Aux côtés de ces gens de peu, on trouvait un Marcel Dorigny, un Jacky Dahomay, "nègre de service" censé représenter la Guadeloupe. Le coup d'Etat a été préparé par M. de Villepin chez Edouard Glissant, en Martinique, lors de la Noël 2003. Glissant, récompensé ensuite par une sinécure, était chargé de mettre en contact les Békés de la Martinique dont l'épouse de M. de Villepin faisait partie, avec Aimé Césaire. On redoutait les réactions de ce dernier, mais, du fait de son grand âge, il ne comprit rien à ce qui se passait et donna au coup d'Etat une apparence de bénédiction.

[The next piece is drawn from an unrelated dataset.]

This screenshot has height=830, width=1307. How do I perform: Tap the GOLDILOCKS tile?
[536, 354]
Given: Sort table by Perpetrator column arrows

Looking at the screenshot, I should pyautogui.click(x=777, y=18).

Pour les analyses, on se reportera au livre majeur de Peter Hallward : « Damming the Flood » (Versobooks) et à celui de Randall Robinson, "An Unbroken Agony" qui sera bientôt traduit en français. J'ai assisté aux péripéties de ce coup d'Etat qui n'avait pour autre but que d'éviter la célébration du bicentenaire d'Haïti et d'écarter un homme qui voulait sincèrement sortir son pays de la misère et de la dépendance internationale. Le coup d'Etat de 2004 a fait 50 000 morts. Autant que le tremblement de terre de 2010. M. Aristide, calomnié par ceux qui ont peur de son retour, ne fait, à ma connaissance, l'objet d'aucune condamnation ni d'aucune procédure.

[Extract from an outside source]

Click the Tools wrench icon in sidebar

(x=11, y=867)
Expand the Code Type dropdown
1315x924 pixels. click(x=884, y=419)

Les lettres de cachet, qui permettaient, sous l'ancien régime en France, de condamner et d'exiler sans jugement, ont été abolies en 1789. Jean-Bertrand Aristide, comme tout citoyen haïtien, a le droit de rentrer chez lui si bon lui semble. S'il a besoin d'une autorisation, il a celle de 9 millions d'Haïtiens. S'il veut apporter son aide à la reconstruction de son pays en arrivant à Port-au-Prince avec un avion chargé de vivres et de médicaments, quoi de choquant ? Et s'il veut continuer à participer à la vie politique de son pays, cela ne peut déranger que ceux qui craignent sa popularité.

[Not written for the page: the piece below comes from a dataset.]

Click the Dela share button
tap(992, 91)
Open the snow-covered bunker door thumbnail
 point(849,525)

Je ne pense pas qu'un pays puisse se reconstruire en écartant le parti dominant, en manipulant les élections et en tirant à l'arme automatique, comment on le fait depuis six ans, sur les partisans d'un homme politique. Ces partisans, ce sont les plus pauvres et il est peu probable que les misérables 500 millions de dollars promis, mais non versés, par la "communauté internationale", alors qu'il faudrait au moins 10 milliards pour relever le pays, fassent diminuer leur nombre.

* Claude Ribbe dirige la collection littéraire « Ethiopica » qu'il a fondée aux éditions Alphée-Jean-Paul Bertrand.